Job Processing

Overview

Lytics Job runtime and APIs control the mechanics of how data flows in and out of Lytics. Lytics jobs can be generally broken down into a few important categories:

  • Direction: Does this job route data to Lytics, or from Lytics?
  • Subject: Does this job target entities (commonly known as profiles)? Or does it target raw events?
  • Schedule: What starts this workflow? Is it based on real-time triggers? Or does it run on a batching schedule?
  • Termination: Is this a one-time job, or is it expected to run again? If so, on what frequency?

Knowing which type of job you're dealing with can help guide expectations for behavior and troubleshooting.

Auths

Some jobs, like specific Webhook flows, don't require explicit credentials to access external systems. However, most jobs require some form of authorization to retrieve data from or send data to external systems. In Lytics, these credentials are generically referred to as Authorizations.

Authorizations can be managed from the Auth API, or directly from the Lytics interface. All authorizations are either configuration-based or OAuth-based.

  • Configuration: The authorization is based on credentials provided to Lytics. These usually take the form of API keys/secrets and usernames/passwords.
  • OAuth: The authorization is given access delegation from an OAuth flow..

Commonly, authorizations will change – some systems require periodic password changes, tokens get revoked, users who complete OAuth flows leave an organization, etc. Consequently, a job that is running successfully with authorization today may fail tomorrow if the authorization is no longer valid. If you know in advance that credentials will update or change, it is recommended that you create a new authorization and update the job to use the new one.

To stay alerted on the health status of a job, you can set up alerts as described in the Monitoring section below.

Configuring and Submitting Jobs

Jobs can be managed from the Jobs API, or directly from the Lytics interface.

Each job has custom configuration options that tell the job when to run, what type of data to pull, which lists to pull data from in external systems, how to send the data to downstream sources, etc. Each job's API endpoint will validate the presence of any required parameters, or other conditions that must be satisfied for the job to run correctly.
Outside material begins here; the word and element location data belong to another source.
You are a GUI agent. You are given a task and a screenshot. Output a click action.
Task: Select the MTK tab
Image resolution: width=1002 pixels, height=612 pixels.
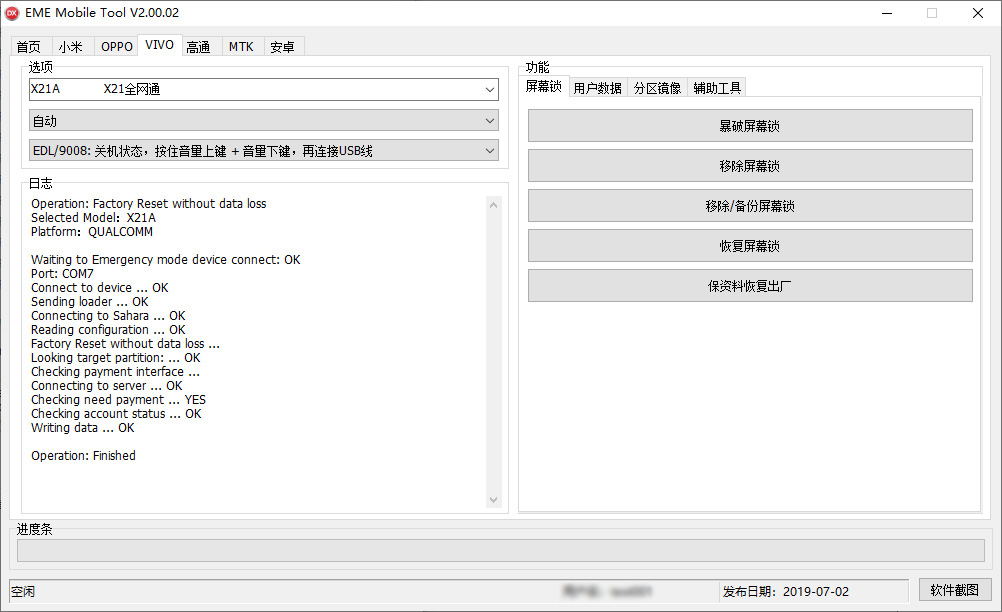[x=241, y=47]
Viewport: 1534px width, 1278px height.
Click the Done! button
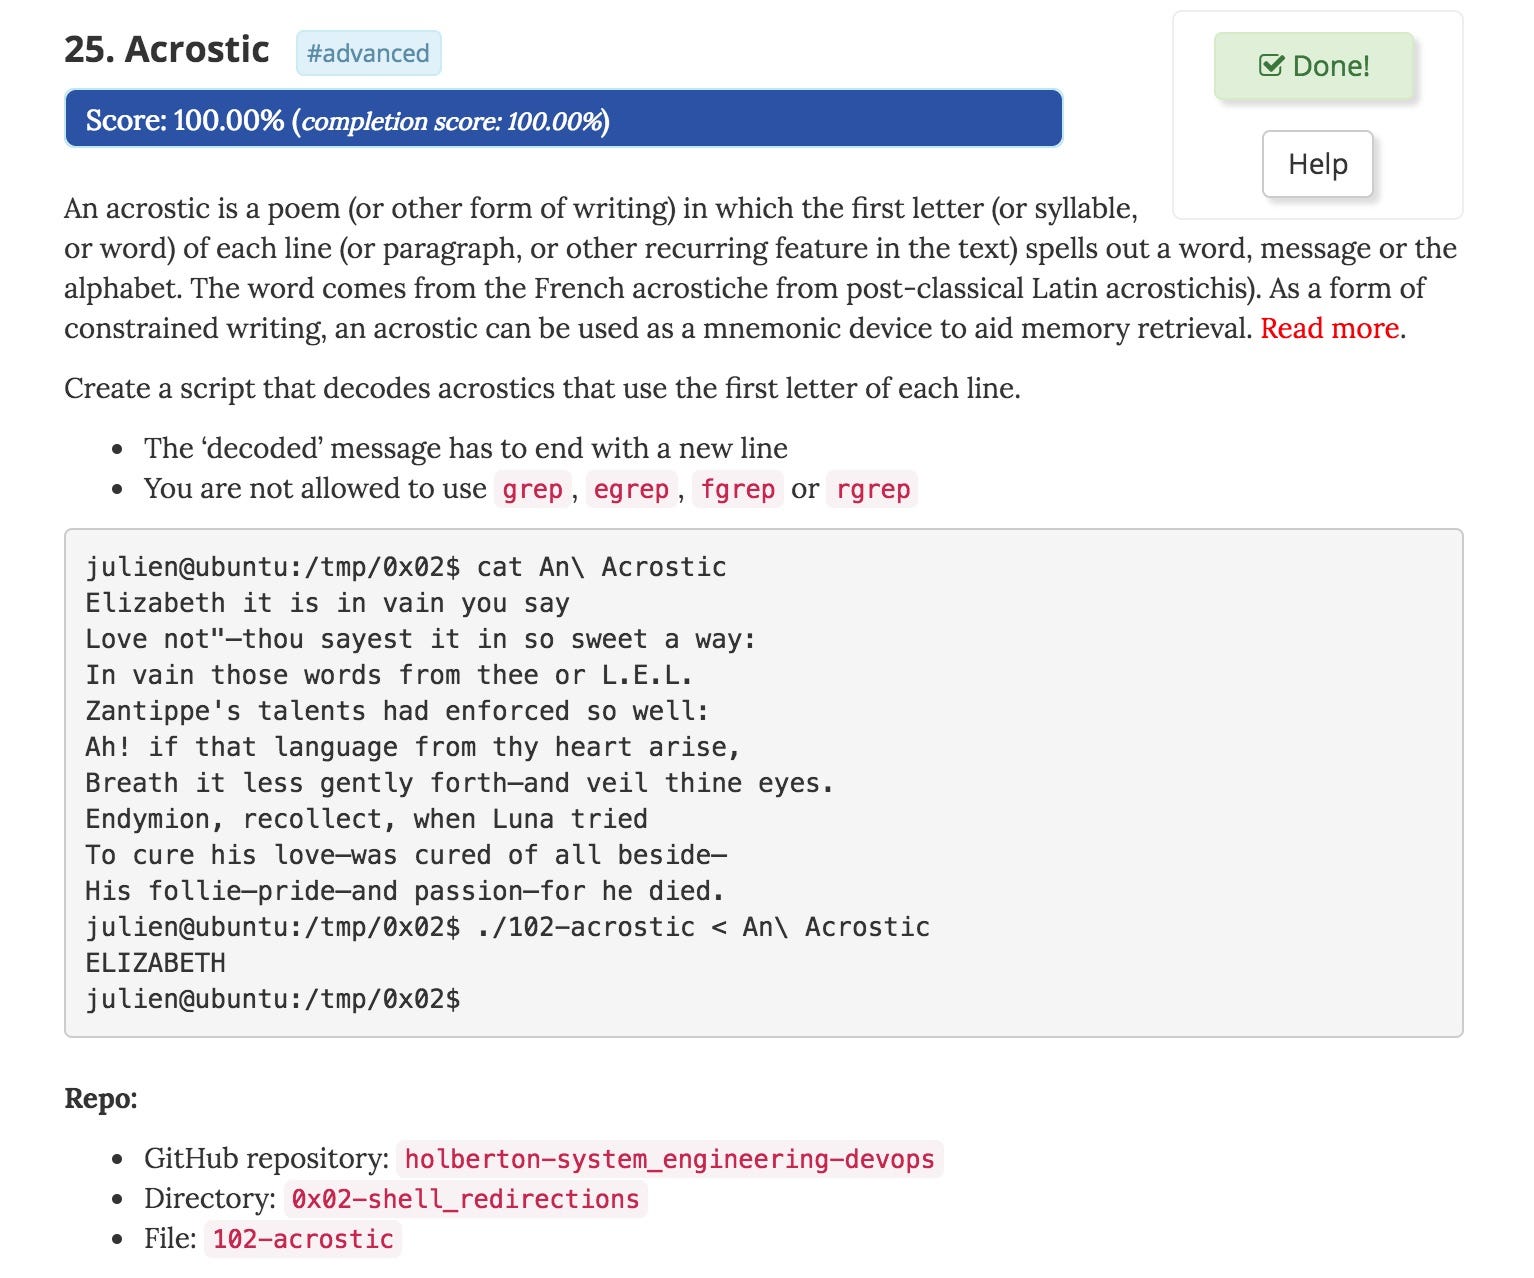pyautogui.click(x=1314, y=66)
In the event of a validation error in the job configuration, the API will return a 400 error with a message indicating what is misconfigured.

If the configuration for the job request is valid, the job will be immediately submitted to Lytics internal job running system.

Job State Machine

Jobs running on Lytics' internal job running system may be in any of the following states:

  • Runnable: The job is currently running.
  • Completed: The job has run successfully and is not scheduled to re-run.
  • Paused: The job has been manually paused, and will remain so until it is unpaused or terminated.
  • Sleeping: The job is in between runs and is scheduled to run again at a later point in time.
  • Failed: The job has exceeded its retry limit and will not attempt to run again.
  • Terminated: The job has been manually terminated and will not attempt to run again.
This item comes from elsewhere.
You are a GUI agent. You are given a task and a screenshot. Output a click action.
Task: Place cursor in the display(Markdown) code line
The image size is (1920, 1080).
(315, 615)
Jobs will usually first enter into a Runnable state. If the job is fed input from real-time triggers, it will stay running unless it encounters any errors. If the job runs on a batched interval, it will usually switch between Runnable and Sleeping.



While most transitions happen automatically in the system (Runnable → Completed, for example), some are triggered manually, namely:

From To API Route
Sleeping, Runnable Paused /v2/job/{job}/{id}/pause
Paused Runnable /v2/job/{job}/{id}/resume
Failed Runnable /v2/job/{job}/{id}/bounce
Any Terminated /v2/job/{job}/{id}/kill

Errors

There are a variety of reasons a job will enter a Failed state, including:

  • Authorization issues: This is the most common reason for job failures. Some authorizations can become invalid if the external system requires periodic password changes and the authorization isn't updated, if tokens get revoked, or if users who complete OAuth flows leave an organization and the token no longer has access to the resources it is requesting.
  • External failures: Sometimes external systems can produce intermittent failures, like HTTP 503 errors if the system is temporarily unavailable. Because of their intermittency, it's less likely that one of these errors will result in a job ending in a Failed state.
  • Internal Lytics failures: While rare, sometimes the availability of internal Lytics resources can cause a job to fail. Because of the high availability of Lytics systems (>99.9%), it's unlikely that a job will be in a Failed state from Lytics internals.
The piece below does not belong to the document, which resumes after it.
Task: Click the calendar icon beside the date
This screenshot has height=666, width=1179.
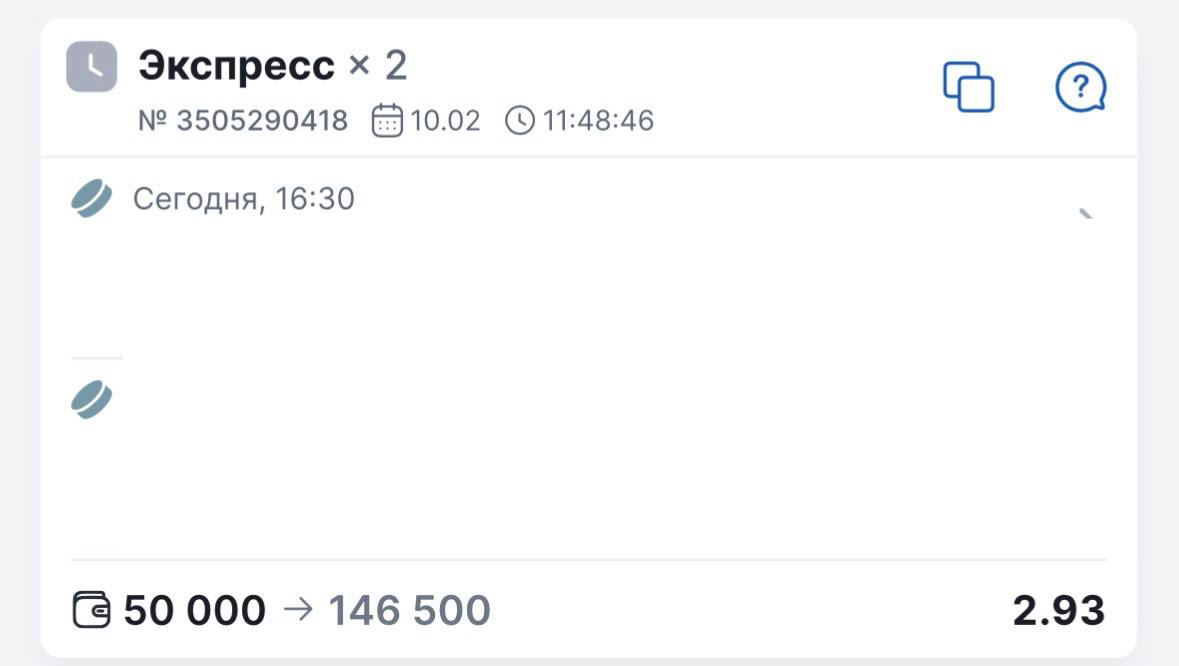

When an error occurs, the job will enter a Sleeping state, and retry a minute later. If an error occurs on the second attempted run, the job will sleep double the amount of time as the previous run. If errors still occur after two hours, the job will enter a Failed state.

Any failed work can be manually restarted, through the Job API or through the Lytics interface. If, for example, a job is in a failed state because of an authorization issue, you can create a new authorization for the job and restart it.

Contributing

Many jobs are maintained by Lytics, and even more workflows can be enabled by using our generic tooling for Webhook and SFTP-based integration flows.

Some jobs are open-sourced and run on Conductor's Opus framework for running jobs. Check out our Conductor Opus Template on GiHub to get started creating your own jobs.